The eero router which is effectively a Wi-Fi mesh system has answered these issues courtesy of the following: firmware that is updated automatically and a secure-setup routine based around an enabling code sent to your phone. The former method has been practised by AVM with their latest firmware for the Fritz!Box routers with these devices automatically updating. The latter method has been practised through the use of a mobile-platform app where you enter your name, email address and mobile phone number. This requires you to receive a one-time password from your smartphone by SMS. You enter this to the mobile app before you determine your home network’s ESSID and passphrase.
This kind of login experience for the management Web page could be very similar to a well-bred two-factor authentication routine that comes in to play for some online services whenever you add another device or, in some cases, as you log in. Here, the FIDO U2F standard or support for Google Authenticator could be implemented in a router to permit secure login to the management page.

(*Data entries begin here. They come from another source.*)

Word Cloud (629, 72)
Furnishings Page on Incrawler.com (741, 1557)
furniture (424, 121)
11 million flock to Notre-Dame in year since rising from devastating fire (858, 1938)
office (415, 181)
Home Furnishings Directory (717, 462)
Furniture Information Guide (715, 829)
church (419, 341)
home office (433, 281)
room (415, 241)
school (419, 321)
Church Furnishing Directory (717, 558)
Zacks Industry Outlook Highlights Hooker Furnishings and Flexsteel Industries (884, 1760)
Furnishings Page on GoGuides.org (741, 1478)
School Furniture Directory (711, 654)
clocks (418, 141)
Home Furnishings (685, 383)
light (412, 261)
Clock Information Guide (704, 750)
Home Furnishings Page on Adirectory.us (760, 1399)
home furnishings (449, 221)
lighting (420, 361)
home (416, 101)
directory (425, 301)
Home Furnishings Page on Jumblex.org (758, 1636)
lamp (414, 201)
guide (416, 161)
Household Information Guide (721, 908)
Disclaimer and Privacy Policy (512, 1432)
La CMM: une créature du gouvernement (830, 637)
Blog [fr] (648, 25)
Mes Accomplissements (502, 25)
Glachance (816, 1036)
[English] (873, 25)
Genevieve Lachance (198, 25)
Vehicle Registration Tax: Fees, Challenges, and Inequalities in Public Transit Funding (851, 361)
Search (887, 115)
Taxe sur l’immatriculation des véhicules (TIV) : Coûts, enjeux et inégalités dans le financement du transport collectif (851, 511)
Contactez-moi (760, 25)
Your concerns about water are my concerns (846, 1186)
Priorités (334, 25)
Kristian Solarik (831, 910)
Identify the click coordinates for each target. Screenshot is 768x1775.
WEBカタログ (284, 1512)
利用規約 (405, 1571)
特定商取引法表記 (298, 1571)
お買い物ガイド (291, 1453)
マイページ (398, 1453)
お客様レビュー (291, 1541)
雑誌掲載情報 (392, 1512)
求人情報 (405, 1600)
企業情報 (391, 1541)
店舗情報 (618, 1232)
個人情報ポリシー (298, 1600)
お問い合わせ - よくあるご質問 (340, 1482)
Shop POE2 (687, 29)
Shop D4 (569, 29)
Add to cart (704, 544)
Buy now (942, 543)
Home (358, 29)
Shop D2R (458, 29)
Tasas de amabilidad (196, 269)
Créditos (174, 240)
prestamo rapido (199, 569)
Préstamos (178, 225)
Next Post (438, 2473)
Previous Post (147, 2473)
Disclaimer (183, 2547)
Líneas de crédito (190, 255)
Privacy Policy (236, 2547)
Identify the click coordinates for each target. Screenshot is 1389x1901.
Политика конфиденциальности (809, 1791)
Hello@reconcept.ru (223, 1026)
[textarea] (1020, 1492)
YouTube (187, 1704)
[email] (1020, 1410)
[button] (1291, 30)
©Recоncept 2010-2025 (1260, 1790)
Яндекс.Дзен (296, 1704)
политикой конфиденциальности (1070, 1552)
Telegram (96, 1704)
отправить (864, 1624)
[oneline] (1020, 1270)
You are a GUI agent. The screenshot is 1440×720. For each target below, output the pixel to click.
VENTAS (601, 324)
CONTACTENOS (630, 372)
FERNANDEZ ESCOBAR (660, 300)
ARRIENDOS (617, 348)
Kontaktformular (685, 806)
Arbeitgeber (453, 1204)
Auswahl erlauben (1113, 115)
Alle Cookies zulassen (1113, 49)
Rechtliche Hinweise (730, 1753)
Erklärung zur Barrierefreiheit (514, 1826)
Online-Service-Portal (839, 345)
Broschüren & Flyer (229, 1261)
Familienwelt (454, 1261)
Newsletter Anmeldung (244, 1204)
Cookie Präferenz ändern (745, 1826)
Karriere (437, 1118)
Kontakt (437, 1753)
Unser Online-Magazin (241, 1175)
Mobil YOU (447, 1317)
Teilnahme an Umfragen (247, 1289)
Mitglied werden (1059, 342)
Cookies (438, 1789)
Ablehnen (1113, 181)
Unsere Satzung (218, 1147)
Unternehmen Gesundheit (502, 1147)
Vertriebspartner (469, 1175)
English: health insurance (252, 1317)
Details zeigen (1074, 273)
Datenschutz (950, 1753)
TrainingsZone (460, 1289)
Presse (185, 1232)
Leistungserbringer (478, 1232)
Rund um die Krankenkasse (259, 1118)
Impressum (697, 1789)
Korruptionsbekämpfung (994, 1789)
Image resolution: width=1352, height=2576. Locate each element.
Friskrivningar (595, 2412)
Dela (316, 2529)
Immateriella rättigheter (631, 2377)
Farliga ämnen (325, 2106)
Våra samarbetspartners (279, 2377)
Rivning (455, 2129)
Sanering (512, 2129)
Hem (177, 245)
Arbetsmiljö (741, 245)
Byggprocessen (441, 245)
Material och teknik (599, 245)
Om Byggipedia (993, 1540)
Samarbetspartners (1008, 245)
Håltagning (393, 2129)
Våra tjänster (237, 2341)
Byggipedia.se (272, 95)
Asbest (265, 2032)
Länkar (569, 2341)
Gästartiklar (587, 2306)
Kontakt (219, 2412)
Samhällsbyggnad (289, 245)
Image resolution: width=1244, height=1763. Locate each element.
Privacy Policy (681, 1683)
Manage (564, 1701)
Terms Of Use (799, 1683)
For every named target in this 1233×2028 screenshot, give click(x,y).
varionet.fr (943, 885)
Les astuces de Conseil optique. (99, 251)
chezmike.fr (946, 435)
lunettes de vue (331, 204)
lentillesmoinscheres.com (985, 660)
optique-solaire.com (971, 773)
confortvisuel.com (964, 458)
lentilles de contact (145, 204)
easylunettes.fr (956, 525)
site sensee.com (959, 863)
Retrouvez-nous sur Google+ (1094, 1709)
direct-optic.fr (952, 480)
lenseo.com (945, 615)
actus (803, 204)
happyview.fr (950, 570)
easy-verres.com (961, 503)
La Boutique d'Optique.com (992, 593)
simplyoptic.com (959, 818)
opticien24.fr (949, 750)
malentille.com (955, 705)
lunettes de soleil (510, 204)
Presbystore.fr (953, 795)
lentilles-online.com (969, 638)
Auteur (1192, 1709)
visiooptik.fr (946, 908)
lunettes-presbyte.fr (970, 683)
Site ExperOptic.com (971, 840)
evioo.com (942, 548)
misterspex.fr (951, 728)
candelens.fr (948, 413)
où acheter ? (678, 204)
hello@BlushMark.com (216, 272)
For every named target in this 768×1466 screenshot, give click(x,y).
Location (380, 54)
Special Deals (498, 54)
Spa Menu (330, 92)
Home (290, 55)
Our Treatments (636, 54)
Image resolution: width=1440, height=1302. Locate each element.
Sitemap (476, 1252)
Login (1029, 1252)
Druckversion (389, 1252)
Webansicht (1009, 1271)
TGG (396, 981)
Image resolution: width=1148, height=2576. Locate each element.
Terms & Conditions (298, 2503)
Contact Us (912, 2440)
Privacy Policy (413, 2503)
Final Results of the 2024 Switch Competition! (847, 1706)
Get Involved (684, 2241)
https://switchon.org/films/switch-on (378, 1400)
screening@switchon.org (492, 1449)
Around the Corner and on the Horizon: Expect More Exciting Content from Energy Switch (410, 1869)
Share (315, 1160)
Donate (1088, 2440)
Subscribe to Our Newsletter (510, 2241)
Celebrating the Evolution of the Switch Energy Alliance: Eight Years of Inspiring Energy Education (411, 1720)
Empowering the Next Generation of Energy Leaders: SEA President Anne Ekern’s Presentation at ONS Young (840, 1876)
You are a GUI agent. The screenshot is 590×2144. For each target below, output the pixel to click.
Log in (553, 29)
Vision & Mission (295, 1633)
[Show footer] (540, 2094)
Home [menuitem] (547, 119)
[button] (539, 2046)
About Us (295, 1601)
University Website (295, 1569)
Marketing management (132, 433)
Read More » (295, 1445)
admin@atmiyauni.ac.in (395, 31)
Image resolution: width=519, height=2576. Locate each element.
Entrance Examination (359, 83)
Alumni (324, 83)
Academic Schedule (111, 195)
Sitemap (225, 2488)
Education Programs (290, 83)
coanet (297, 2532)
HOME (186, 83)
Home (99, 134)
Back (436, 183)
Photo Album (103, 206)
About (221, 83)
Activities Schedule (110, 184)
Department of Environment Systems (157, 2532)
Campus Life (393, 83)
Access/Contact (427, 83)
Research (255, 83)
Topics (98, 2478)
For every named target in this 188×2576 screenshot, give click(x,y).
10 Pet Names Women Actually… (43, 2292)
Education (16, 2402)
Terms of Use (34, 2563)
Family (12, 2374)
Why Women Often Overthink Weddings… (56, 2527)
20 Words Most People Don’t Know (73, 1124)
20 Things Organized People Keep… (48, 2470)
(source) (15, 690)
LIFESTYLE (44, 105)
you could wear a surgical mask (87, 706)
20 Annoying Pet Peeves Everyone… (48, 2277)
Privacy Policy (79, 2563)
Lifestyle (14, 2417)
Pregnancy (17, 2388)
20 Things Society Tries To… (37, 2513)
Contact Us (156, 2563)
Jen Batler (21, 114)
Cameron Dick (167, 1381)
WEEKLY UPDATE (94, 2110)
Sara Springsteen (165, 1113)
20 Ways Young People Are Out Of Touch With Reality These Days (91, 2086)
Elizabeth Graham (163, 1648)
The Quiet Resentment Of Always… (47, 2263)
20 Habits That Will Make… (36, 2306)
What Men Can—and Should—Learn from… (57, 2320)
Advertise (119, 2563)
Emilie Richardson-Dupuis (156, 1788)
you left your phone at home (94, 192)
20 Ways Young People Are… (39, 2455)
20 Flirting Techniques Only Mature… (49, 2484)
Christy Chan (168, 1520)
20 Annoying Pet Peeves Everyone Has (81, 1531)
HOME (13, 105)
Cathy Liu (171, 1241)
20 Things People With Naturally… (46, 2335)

As for Wi-FI implementation, this router implements a proprietary mesh technology with each extender implementing separate radio transceivers for both the backhaul link and the client-side link. This allows for full bandwidth to be served to the Wi-Fi client devices. Each router device also has two Ethernet ports with one of those being configured for WAN (Internet) connection. Personally, I would like to see both ports switch to LAN mode on an eero router if it is serving as a repeater. This would earn its place with video peripherals, printers or desktop computers.
What I see of this is a step in the right direction for improved security for small networks and other manufacturers could learn from eero and AVM in working on a secure setup routine along with automatically-updated firmware.